Status: Being built and tested
One of ESA’s cornerstone missions, it will study and understand the composition, geophysics, atmosphere, magnetosphere and history of Mercury, the least explored planet in the inner Solar System.
BepiColombo will provide the best understanding of Mercury to date. It consists of two individual orbiters: the Mercury Planetary Orbiter (MPO) to map the planet, and the Mercury Magnetospheric Orbiter (MMO) to investigate its magnetosphere.
Most of ESA's previous interplanetary missions have been to relatively cold parts of the Solar System. BepiColombo will be the Agency's first experience of sending a planetary probe close to the Sun.
BepiColombo’s mission is especially challenging because Mercury's orbit is so close to our star. The planet is hard to observe from a distance, because the Sun is so bright. Furthermore, it is difficult to reach because a spacecraft must lose a lot of energy to ‘fall’ towards the planet from the Earth. The Sun’s enormous gravity presents a challenge in placing a spacecraft into a stable orbit around Mercury.
Only NASA's Mariner 10 and Messenger have visited Mercury so far. Mariner 10 provided the first-ever close-up images of the planet when it flew past three times in 1974-1975. En route to its final destination in orbit around Mercury in 18 March 2011, Messenger flew past the planet 3 times (14 January 2008, 6 October 2008, and 29 September 2009), providing new data and images. Once BepiColombo arrives in late 2025, it will help reveal information on the composition and history of Mercury. It should discover more about the formation and the history of the inner planets in general, including Earth.
The BepiColombo mission is based on two spacecraft:
- a Mercury Planetary Orbiter (MPO); and
- a Mercury Magnetospheric Orbiter (MMO)
Among several investigations, BepiColombo will make a complete map of Mercury at different wavelengths. It will chart the planet's mineralogy and elemental composition, determine whether the interior of the planet is molten or not, and investigate the extent and origin of Mercury’s magnetic field.
Several launch methods have been extensively studied. In the selected scenario, BepiColombo will use the gravity of Earth, Venus and Mercury in combination with the thrust provided by solar-electric propulsion (SEP). During the voyage to Mercury, the two orbiters and a transfer module, consisting of electric propulsion and traditional chemical rocket units, will form one single composite spacecraft.
When approaching Mercury in late 2025, the transfer module will be separated and the composite spacecraft will use rocket engines and a technique called 'weak stability boundary capture’ to bring it into polar orbit around the planet. When the MMO orbit is reached, the MPO will separate and lower its altitude to its own operational orbit. Observations from orbit will be taken for at least one Earth year with the possibility of an extension.
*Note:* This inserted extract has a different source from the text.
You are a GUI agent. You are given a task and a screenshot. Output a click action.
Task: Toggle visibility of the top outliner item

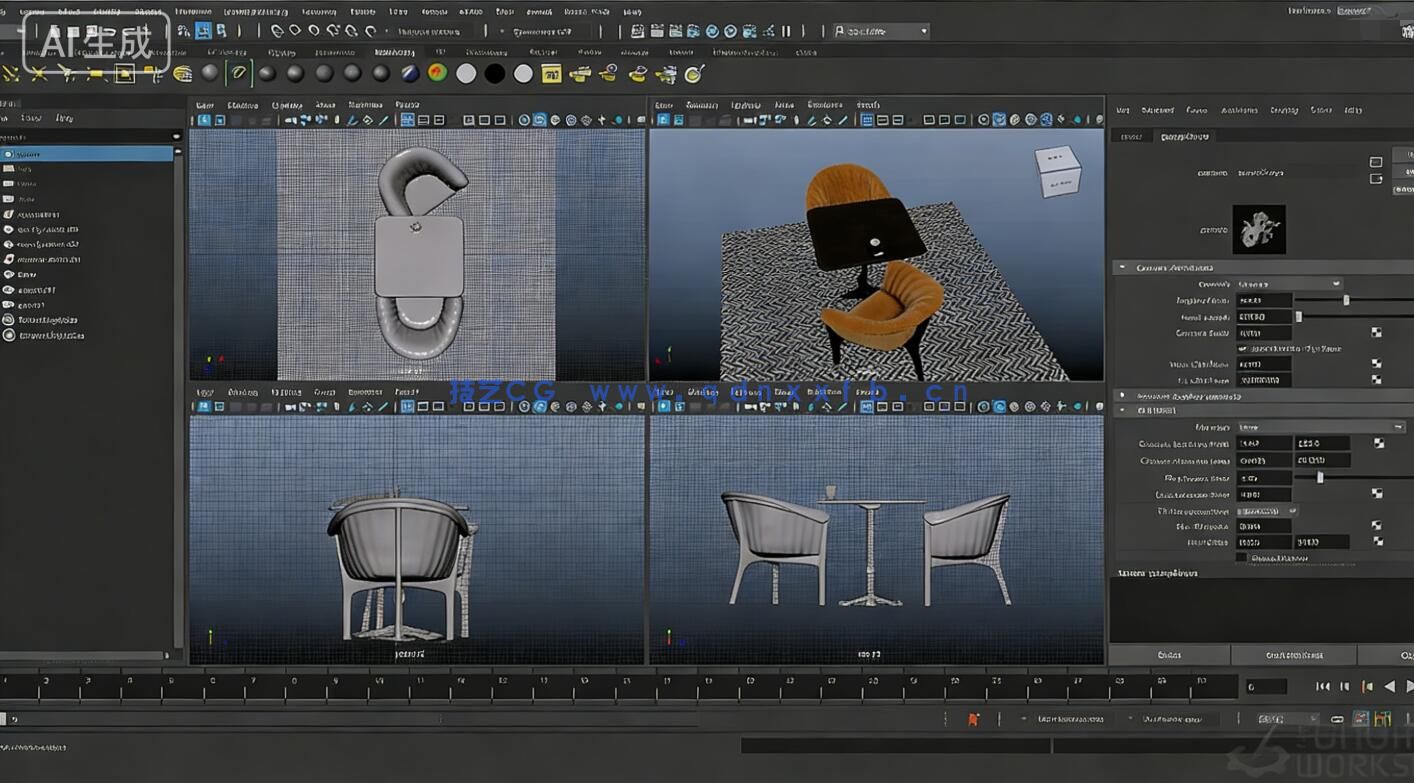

As the nearest planet to the Sun, Mercury has an important role in showing us how planets form. Mercury, Venus, Earth and Mars make up the family of terrestrial planets; each one carrying essential information to trace the history of the whole group.
The knowledge of how they originated and evolved is key to understanding how conditions supporting life arose in the Solar System, and possibly elsewhere. As long as Earth-like planets orbiting other stars remain inaccessible to astronomers, the Solar System is the only laboratory where scientists can test models applicable to other planetary systems.
Exploring Mercury is therefore fundamental to answering important astrophysical and philosophical questions such as 'Are Earth-like planets common in the Galaxy?'
A European mission to Mercury was first proposed in May 1993. Although an assessment showed it to be too costly for a medium-size mission, ESA made a Mercury orbiter one of its three new cornerstone missions when the Horizon 2000 science programme was extended in 1994. Gaia competed with BepiColombo for the fifth cornerstone mission. In October 2000, ESA approved a package of missions for 2008–2013 and both BepiColombo and Gaia were approved.
In February 2007, the mission was approved as part of the Cosmic Vision programme. Following an unavoidable increase in the mission’s mass during 2008, the launch vehicle was changed from Soyuz-Fregat to Ariane 5. Final approval for the redesigned mission was given by ESA’s Science Programme Committee in November 2009.
BepiColombo represents the first time ESA and JAXA have joined forces for the implementation of a major space science mission.
BepiColombo is a joint mission between ESA and the Japanese Aerospace Exploration Agency (JAXA), executed under ESA leadership.